05 Oct Child mortality dips, 1 million saved, says Lancet study
The Registrar General of India implemented the study
India has avoided the deaths of about one million children under the age of five since 2005 owing to significant reductions in mortality from pneumonia, diarrhoea, neonatal infections and birth asphyxia/trauma, measles and tetanus, claims a study published in the latest issue of The Lancet.
National Health Mission
According to a release issued by the Union Health Ministry on Tuesday, the ‘India’s Million Death Study’, implemented by the Registrar General of India, is the first study to directly quantify changes in cause-specific child deaths in India, nationally and sub-nationally, from 2000-15 among randomly selected homes.
The study further illustrates that conditions prioritised under the National Health Mission saw the maximum decline.

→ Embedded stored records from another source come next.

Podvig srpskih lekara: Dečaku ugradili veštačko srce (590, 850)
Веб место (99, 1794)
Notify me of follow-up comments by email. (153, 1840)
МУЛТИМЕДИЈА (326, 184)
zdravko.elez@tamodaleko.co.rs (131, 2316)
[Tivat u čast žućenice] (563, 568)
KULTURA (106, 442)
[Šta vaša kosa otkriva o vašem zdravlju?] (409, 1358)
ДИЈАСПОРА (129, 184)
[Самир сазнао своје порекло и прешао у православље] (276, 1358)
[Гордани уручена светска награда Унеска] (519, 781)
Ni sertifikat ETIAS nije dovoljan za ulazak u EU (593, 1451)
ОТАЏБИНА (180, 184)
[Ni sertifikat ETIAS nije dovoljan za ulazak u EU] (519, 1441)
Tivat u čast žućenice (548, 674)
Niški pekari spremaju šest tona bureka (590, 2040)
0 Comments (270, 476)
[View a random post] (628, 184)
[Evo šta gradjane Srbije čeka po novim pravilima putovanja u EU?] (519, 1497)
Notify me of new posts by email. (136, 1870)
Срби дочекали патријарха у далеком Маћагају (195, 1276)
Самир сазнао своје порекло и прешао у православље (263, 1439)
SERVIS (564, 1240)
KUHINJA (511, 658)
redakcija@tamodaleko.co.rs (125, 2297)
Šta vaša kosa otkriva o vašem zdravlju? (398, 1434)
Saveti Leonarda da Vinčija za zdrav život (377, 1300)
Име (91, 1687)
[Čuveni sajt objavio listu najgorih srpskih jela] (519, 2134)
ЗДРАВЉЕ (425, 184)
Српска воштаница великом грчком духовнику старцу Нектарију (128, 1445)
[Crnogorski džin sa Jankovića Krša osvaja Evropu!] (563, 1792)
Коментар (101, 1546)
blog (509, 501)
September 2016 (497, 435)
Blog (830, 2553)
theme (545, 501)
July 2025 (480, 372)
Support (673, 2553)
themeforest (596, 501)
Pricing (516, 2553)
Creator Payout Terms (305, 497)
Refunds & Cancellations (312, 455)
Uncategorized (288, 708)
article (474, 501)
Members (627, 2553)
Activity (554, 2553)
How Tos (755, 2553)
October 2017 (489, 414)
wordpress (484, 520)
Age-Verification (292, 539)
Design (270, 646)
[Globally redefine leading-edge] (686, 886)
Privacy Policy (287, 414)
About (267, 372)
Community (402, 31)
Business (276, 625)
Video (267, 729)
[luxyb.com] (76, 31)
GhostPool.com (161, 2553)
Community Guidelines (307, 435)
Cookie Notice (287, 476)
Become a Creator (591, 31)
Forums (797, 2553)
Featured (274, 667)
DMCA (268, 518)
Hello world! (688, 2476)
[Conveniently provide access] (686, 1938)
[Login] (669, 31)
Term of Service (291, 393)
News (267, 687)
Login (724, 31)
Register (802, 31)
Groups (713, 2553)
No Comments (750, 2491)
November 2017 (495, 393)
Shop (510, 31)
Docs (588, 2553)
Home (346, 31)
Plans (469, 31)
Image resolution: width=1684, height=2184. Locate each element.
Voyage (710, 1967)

Pneumonia and diarrhoea mortality fell by over 60% — most of the decline due to effective treatment; mortality from birth-related breathing and trauma during delivery fell by 66% — most of the decline due to more births occurring in hospital; and measles and tetanus mortality fell by 90% — mostly due to special immunisation campaigns against each.
The study states that the mortality rate (per 1,000 live births) in neonates fell from 45 in 2000 to 27 in 2015 or a 3.3% annual decline, while 1-59 months’ mortality rate fell from 45.2 in 2000 to 19.6 in 2015 or a 5.4% annual decline. Further, among 1-59 months, pneumonia fell by 63%, diarrhoea by 66% and measles by more than 90%.
The decline was greater in girls, indicating that India has, remarkably, an equal number of girls and boys dying.
Pneumonia and diarrhoea mortality rates for 1-59 months declined substantially between 2010 and 2015 at an average of 8% to 10% annual decline nationally and more so in the rural areas and poorer States.
The study worked with directly monitoring the causes of deaths in over 1.3 million or 13 lakh homes. Since 2001, about 900 staff members interviewed about one lakh living members in homes that had suffered a child’s death and completed a simple two-page form with a local language half-page narrative describing the deceased’s symptoms and treatment.
The records have been digitised and each one uniformly coded for cause of death independently by two of about 400 trained physicians, using World Health Organization-approved procedures. This is a direct study based on face-to-face interviews with families and is not based on modelling or projections from small samples.
“The results signify that the strategic approach of the Health Ministry has started yielding dividends and the efforts of focusing on low performing States is paying off,” noted the release.